Your initial assumptions are right:

Lift: $L = c_L\,\rho\,\frac{v^2}{2}\, S\, n_z$

Load factor: $n_z = \frac{1}{\cos\varphi}$ with the bank angle $\varphi$

Drag: $D = D_0 + D_i = \Bigl(c_{D0} + \frac{c_L^2}{\pi\, AR\,\varepsilon}\Bigr)\,\rho\,\frac{v^2}{2}\, S$ (zero-lift drag + induced drag), and both are equal at optimum $L/D$:

$$\Bigl(\frac{L}{D}\Bigr)_{\rm opt} = \Bigl(\frac{c_L}{c_D}\Bigr)_{\rm opt} = \frac{\pi\, AR\,\epsilon}{2\, c_L}\text{ for straight flight at }1\, g \text{ ($n_z = 1$)}.$$

Now with load factor $n_z = n$ and unchanged speed:

$$\frac{L_{ng}}{D_{ng}} = \frac{\frac{c_{L_{1g}}}{\cos\varphi}}{\frac{c_{L_{1g}}^2\bigl(1 + \frac{1}{\cos^2\varphi}\bigr)}{\pi\, AR\,\epsilon}} = \frac{\pi\, AR\,\varepsilon}{c_{L_{1g}} \bigl(\cos\varphi + \frac{1}{\cos\varphi}\bigr)}.$$

The ratio between both glide ratios is $\frac{2}{\bigl(\cos\varphi + \frac{1}{\cos\varphi}\bigr)}$, which makes sense because it will become 1 for $\varphi = 0$ and become less than 1 for nonzero values of $\varphi$. Note that the glide ratio at n g doesn't carry an "opt" subscript anymore, because by increasing $c_L$ we move away from the optimum. If the best L/D would be maintained for circling flight, speed would need to increase, not lift coefficient.
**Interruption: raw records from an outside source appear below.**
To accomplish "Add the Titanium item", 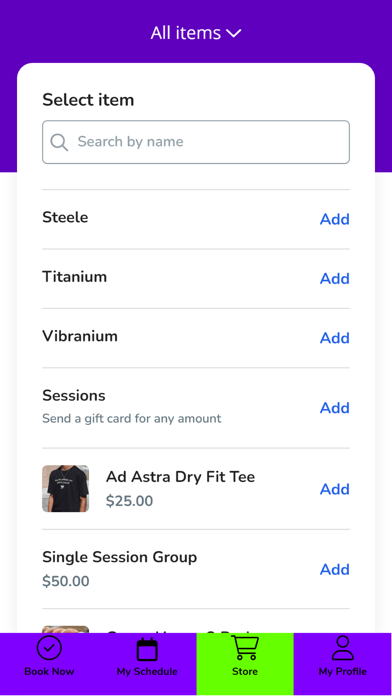I will (335, 279).
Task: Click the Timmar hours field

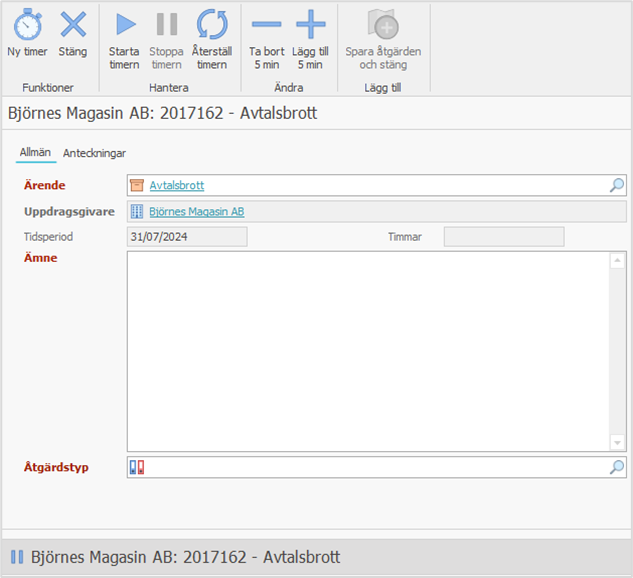Action: [x=503, y=237]
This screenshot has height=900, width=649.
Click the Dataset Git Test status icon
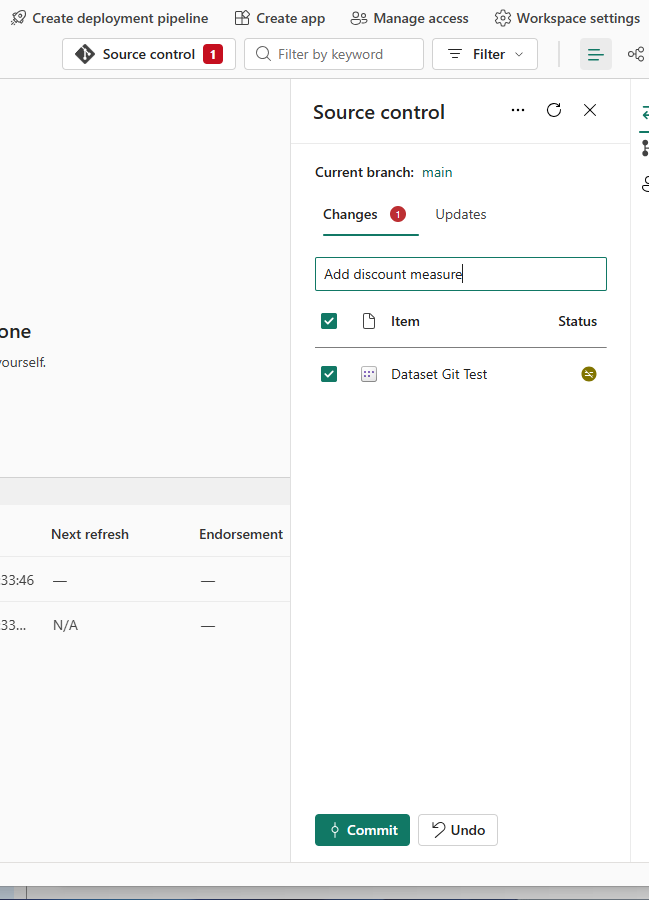point(588,373)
The altitude loss in straight flight of a distance equal to the diameter of a circle with the radius $R = \frac{v^2}{g\tan\varphi}$ is $2\,\pi\, R \, \frac{D}{L}$. When flown at the correct bank angle, this altitude loss per circle $\Delta h$ will become $$\Delta h = \frac{\pi\, v^2}{g \tan\varphi} \Bigl(\frac{D}{L}\Bigr)_{1g}\Bigl(\cos\varphi + \frac{1}{\cos\varphi}\Bigr).$$

Plot of the glide ratio with bank angle divided by the glide ratio for straight flight (blue line). I also added the altitude loss for a full circle (red line, Basis: $L/D = 18$ at 100$\,$m/s in straight flight), both for flight at constant speed and constant lift coefficient: Altitude loss over bank angle at constant speed (green line) and constant lift coefficient (red line)
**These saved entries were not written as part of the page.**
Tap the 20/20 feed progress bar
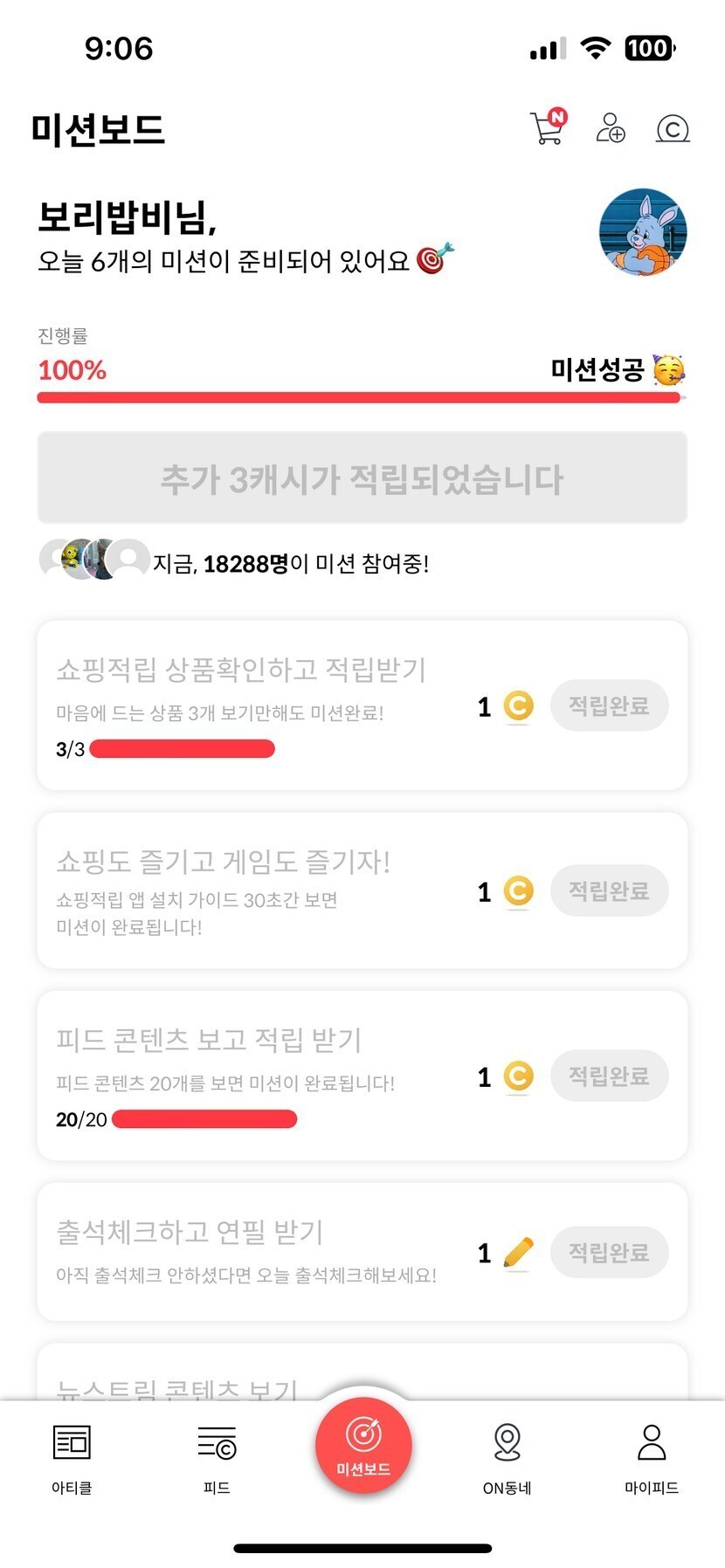Screen dimensions: 725x1568 [x=204, y=1119]
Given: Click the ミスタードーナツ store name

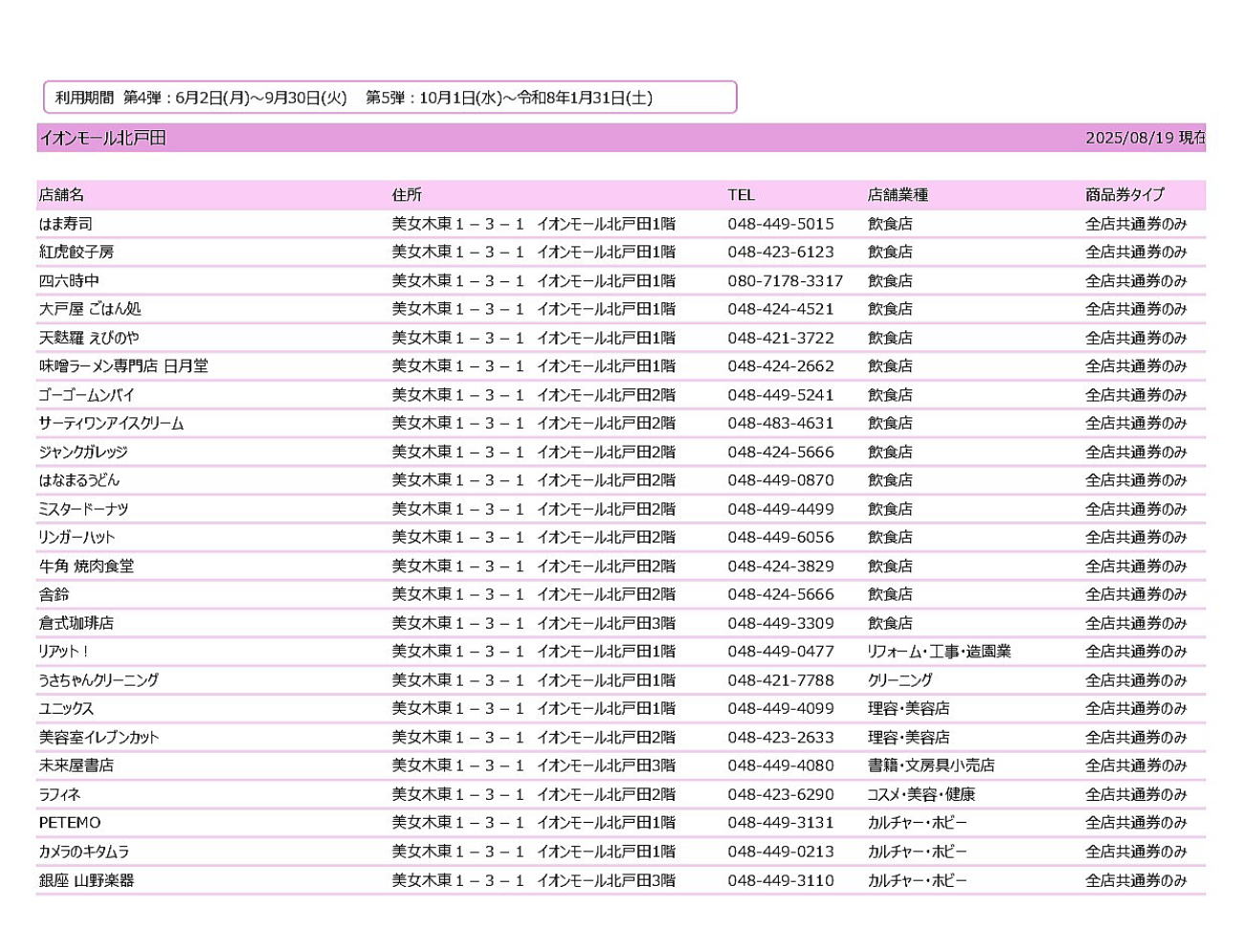Looking at the screenshot, I should click(x=83, y=509).
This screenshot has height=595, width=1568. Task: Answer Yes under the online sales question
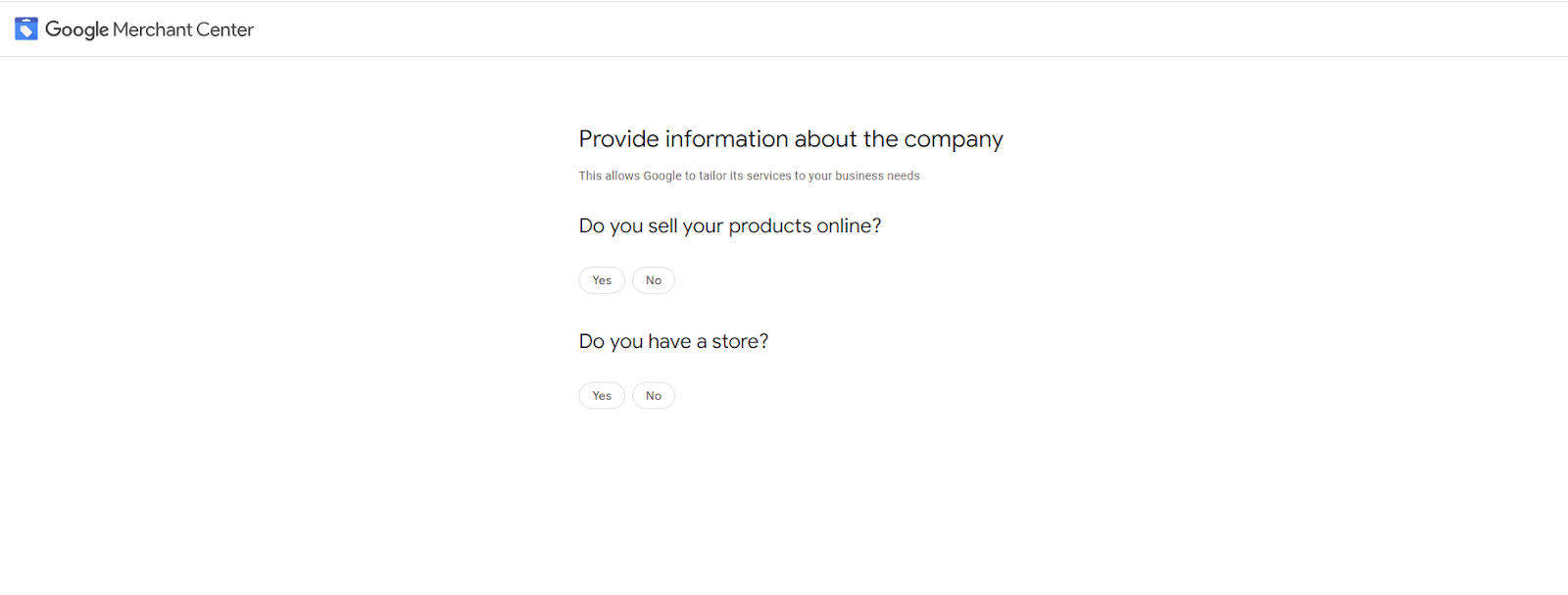click(602, 280)
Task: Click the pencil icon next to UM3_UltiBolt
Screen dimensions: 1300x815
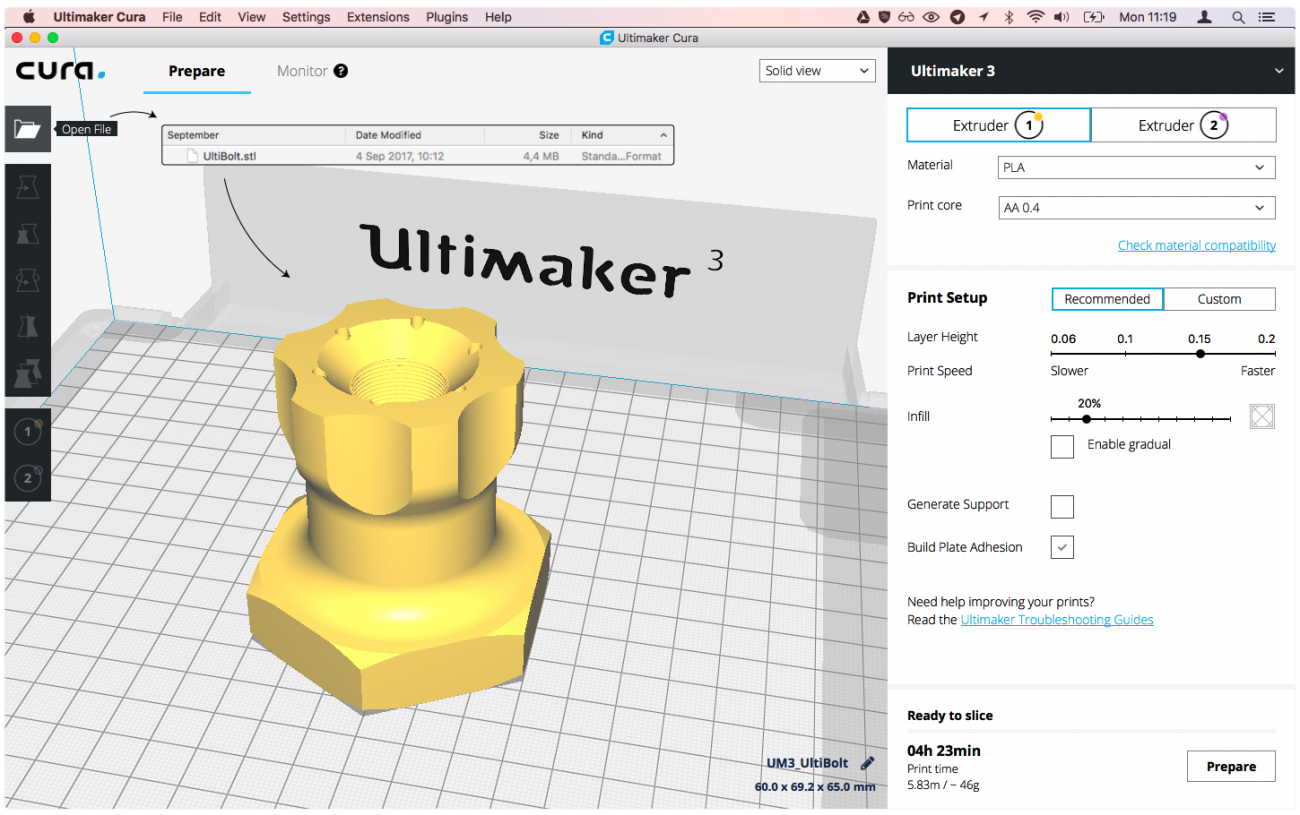Action: click(867, 763)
Use the results from this plot with caution at higher bank angles: Lift would need to double at a bank angle of 60°, doubling $c_L$, so we fly much more slowly than any pilot would. The red line gives more realistic values, since here the aircraft speeds up for flying higher bank angles. Flying at constant speed gives less altitude loss simply because the circle becomes smaller than when flying at constant $c_L$. Note that for every meter flown the altitude lost is greater when flying at constant speed, indicated by the blue glide ratio degradation curve.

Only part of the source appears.